*Brief:* Here is the listing. Report each line in it that contains the string "computer".

*Material for this task:*

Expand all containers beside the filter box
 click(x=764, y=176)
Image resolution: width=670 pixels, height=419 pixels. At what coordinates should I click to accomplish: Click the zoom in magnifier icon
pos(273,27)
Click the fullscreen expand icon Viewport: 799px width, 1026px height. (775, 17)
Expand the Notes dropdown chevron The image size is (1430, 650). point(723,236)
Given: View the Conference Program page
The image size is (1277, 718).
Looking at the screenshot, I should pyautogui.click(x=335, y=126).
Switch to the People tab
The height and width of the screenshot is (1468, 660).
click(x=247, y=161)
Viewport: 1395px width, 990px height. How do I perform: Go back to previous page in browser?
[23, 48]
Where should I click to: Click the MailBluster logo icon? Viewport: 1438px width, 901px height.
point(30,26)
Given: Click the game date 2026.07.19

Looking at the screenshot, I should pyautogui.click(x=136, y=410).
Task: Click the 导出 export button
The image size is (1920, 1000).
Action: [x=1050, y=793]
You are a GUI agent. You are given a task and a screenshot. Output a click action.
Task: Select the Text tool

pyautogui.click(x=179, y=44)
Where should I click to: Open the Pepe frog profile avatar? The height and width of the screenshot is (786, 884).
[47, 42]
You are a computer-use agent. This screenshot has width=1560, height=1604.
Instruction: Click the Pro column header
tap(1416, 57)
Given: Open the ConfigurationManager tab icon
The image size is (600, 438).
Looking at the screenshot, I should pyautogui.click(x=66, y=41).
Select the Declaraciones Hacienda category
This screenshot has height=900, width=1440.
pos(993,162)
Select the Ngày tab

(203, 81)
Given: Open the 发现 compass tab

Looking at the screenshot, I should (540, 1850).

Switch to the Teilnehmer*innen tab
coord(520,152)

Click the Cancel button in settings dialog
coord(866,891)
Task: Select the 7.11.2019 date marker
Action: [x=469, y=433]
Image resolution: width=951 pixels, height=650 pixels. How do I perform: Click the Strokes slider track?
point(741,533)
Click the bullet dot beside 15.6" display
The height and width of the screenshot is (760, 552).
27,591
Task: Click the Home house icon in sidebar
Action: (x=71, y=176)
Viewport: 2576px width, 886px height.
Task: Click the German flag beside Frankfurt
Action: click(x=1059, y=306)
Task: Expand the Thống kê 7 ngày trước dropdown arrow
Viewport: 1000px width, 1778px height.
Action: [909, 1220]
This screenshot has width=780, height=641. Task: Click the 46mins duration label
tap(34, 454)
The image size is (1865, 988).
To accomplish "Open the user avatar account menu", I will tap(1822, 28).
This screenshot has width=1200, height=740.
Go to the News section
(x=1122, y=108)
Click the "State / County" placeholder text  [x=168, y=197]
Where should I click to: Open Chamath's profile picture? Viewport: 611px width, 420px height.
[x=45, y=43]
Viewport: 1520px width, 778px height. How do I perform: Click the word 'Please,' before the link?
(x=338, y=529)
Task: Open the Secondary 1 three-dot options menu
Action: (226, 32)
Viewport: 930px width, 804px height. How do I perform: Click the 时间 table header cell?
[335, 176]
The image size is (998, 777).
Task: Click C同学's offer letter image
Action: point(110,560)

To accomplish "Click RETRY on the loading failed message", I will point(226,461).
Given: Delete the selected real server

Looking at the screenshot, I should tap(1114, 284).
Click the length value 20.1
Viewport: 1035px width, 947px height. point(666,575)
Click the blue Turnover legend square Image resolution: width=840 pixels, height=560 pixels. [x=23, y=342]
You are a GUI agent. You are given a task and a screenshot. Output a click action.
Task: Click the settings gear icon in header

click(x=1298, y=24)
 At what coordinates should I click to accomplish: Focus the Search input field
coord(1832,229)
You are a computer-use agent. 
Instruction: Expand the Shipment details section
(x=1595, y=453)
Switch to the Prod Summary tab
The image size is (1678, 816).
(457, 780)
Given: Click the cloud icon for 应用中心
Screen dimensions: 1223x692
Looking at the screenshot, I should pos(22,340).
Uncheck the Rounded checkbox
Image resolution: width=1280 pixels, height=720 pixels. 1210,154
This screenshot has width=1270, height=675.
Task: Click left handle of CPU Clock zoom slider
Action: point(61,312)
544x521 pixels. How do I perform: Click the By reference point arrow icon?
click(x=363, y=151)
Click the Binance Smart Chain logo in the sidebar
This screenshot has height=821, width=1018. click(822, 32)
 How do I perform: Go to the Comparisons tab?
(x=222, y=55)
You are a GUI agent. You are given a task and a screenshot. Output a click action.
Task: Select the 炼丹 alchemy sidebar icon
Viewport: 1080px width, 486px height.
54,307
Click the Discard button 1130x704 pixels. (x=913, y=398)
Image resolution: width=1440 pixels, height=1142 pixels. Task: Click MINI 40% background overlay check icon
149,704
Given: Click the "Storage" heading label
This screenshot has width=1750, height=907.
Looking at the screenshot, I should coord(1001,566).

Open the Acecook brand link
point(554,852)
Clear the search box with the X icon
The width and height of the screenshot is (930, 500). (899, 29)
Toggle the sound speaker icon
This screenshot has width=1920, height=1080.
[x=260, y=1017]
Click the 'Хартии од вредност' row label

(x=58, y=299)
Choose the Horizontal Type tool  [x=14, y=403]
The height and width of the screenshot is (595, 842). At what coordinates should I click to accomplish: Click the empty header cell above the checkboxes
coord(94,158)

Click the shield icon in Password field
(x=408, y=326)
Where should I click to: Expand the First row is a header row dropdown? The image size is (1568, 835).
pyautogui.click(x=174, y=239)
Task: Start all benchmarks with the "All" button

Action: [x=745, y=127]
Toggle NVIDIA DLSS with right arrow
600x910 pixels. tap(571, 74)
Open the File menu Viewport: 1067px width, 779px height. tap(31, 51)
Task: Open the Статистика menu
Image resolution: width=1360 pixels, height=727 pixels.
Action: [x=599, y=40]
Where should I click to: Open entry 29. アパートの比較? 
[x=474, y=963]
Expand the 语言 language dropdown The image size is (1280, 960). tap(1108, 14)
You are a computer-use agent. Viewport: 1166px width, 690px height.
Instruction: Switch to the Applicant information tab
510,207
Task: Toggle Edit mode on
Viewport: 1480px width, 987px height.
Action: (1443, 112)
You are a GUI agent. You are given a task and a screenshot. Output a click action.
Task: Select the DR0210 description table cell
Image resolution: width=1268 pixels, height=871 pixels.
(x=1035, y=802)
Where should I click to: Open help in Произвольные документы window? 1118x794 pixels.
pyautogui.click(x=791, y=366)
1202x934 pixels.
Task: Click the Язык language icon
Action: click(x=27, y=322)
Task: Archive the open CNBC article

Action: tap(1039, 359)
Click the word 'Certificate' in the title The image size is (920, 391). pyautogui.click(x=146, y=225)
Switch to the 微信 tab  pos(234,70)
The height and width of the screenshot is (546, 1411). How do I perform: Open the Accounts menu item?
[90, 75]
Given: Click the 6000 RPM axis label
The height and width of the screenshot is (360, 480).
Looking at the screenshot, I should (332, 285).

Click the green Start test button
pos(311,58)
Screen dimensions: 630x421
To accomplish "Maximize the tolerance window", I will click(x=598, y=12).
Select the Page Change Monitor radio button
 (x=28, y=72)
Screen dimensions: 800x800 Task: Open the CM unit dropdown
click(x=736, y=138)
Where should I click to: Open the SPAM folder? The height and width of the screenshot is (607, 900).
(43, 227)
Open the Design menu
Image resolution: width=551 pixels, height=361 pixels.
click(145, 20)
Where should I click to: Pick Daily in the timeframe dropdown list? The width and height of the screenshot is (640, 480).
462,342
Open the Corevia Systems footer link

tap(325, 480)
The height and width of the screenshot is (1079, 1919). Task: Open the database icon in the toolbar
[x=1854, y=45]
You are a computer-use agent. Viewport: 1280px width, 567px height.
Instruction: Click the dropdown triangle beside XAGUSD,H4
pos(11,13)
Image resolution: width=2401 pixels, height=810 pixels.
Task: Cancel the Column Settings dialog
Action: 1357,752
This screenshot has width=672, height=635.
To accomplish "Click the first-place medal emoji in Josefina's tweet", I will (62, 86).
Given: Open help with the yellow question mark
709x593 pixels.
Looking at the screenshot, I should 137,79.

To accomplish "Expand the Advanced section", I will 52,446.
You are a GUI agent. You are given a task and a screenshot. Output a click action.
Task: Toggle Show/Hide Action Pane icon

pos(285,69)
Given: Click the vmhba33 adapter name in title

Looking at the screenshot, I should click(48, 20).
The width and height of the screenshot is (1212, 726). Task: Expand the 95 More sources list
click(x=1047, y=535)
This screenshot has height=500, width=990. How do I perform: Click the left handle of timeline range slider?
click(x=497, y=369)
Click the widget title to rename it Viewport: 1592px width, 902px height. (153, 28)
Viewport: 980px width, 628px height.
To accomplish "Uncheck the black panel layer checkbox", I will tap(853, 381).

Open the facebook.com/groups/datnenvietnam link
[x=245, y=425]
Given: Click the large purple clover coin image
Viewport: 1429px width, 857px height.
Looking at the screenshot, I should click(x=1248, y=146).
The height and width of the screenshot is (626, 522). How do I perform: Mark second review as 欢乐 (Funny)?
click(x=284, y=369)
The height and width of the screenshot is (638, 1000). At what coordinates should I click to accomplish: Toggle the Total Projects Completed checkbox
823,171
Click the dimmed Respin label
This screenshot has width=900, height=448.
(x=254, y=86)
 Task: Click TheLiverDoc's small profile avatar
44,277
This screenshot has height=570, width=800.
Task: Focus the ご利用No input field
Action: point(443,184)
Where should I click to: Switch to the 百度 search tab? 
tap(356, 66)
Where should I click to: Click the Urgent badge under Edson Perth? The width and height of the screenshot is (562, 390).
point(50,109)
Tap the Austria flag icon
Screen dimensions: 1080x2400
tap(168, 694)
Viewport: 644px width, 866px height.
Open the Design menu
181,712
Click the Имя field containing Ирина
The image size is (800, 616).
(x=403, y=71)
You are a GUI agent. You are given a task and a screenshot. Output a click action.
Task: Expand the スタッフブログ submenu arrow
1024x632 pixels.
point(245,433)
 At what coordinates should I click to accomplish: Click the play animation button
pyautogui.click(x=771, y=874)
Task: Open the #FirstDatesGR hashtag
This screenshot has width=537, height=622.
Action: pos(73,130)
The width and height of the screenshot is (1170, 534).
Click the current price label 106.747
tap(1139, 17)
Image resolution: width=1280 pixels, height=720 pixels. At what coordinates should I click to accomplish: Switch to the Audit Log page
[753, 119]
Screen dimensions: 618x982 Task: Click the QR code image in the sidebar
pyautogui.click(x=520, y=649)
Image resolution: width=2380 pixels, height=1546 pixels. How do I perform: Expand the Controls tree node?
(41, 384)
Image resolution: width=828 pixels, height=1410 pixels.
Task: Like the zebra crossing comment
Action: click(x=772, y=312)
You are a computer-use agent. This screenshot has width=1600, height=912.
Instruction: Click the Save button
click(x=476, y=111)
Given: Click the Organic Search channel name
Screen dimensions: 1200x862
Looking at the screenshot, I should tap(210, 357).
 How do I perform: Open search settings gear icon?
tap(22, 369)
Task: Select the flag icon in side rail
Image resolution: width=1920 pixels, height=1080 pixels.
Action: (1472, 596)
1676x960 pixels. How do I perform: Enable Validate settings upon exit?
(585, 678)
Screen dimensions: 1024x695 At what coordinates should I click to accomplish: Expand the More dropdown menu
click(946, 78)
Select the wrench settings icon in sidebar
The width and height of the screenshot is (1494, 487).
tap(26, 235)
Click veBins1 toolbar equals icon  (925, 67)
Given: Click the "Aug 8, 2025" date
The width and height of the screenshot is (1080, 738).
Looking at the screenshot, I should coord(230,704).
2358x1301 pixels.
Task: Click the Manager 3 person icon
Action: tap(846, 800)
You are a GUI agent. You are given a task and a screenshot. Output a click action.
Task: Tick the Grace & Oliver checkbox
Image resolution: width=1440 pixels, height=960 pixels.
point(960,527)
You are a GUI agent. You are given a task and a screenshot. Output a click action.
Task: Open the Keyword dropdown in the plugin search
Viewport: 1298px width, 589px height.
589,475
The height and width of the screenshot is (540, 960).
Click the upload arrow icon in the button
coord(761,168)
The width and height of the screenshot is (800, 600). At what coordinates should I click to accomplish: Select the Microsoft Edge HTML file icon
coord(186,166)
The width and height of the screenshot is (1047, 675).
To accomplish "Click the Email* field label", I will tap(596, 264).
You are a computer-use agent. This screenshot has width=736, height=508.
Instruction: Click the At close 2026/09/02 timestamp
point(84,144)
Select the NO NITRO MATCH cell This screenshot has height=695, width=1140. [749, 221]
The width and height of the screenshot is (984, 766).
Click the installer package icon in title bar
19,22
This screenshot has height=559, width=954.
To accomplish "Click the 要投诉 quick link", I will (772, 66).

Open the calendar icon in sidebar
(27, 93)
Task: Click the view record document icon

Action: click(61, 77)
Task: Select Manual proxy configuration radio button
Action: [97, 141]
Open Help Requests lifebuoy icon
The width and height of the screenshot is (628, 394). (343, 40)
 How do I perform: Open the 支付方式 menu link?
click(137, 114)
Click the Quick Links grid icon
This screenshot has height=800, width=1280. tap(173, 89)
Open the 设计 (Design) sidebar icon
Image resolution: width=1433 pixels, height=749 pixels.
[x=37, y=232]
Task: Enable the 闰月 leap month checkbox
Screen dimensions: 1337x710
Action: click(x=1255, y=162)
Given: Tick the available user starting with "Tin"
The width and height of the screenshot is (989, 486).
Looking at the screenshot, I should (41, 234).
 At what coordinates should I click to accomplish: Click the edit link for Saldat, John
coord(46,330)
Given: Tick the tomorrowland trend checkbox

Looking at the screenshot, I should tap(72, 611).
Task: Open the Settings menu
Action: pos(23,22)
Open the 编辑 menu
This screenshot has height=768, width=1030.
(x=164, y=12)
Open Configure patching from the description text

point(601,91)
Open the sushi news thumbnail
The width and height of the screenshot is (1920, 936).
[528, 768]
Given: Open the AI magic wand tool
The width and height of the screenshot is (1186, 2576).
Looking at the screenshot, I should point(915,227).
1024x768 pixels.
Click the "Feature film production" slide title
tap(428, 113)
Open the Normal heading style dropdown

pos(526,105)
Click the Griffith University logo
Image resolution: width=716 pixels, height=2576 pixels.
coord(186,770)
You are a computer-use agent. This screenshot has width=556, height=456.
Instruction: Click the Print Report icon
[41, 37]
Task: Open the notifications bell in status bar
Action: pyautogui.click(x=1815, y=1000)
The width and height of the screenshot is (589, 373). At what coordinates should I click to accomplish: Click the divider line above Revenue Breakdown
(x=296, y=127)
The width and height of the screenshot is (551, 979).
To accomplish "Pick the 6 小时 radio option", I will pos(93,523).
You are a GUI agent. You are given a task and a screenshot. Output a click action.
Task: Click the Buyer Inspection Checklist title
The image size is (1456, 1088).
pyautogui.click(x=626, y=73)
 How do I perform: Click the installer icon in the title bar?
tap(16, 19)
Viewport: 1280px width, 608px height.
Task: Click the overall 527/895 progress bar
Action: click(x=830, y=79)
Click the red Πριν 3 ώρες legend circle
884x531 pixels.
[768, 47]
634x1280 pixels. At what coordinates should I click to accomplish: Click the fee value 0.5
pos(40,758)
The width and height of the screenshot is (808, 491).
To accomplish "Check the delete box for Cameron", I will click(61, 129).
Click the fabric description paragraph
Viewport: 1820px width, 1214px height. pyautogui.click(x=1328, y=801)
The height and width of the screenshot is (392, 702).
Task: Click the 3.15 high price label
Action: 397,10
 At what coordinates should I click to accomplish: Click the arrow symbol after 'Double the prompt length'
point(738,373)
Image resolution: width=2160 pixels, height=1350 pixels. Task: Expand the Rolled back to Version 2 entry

*Solution below:*
You are a computer-use agent. This screenshot has width=1560, height=1604.
You are a computer-use agent. 
You are a computer-use agent. Viewport: 1166px width, 690px height.
You are a computer-use agent. Viewport: 1280px width, 567px height.
You are a computer-use agent. This screenshot has width=1600, height=912.
You are a computer-use agent. This screenshot has width=736, height=508.
You are a computer-use agent. This screenshot has width=556, height=456.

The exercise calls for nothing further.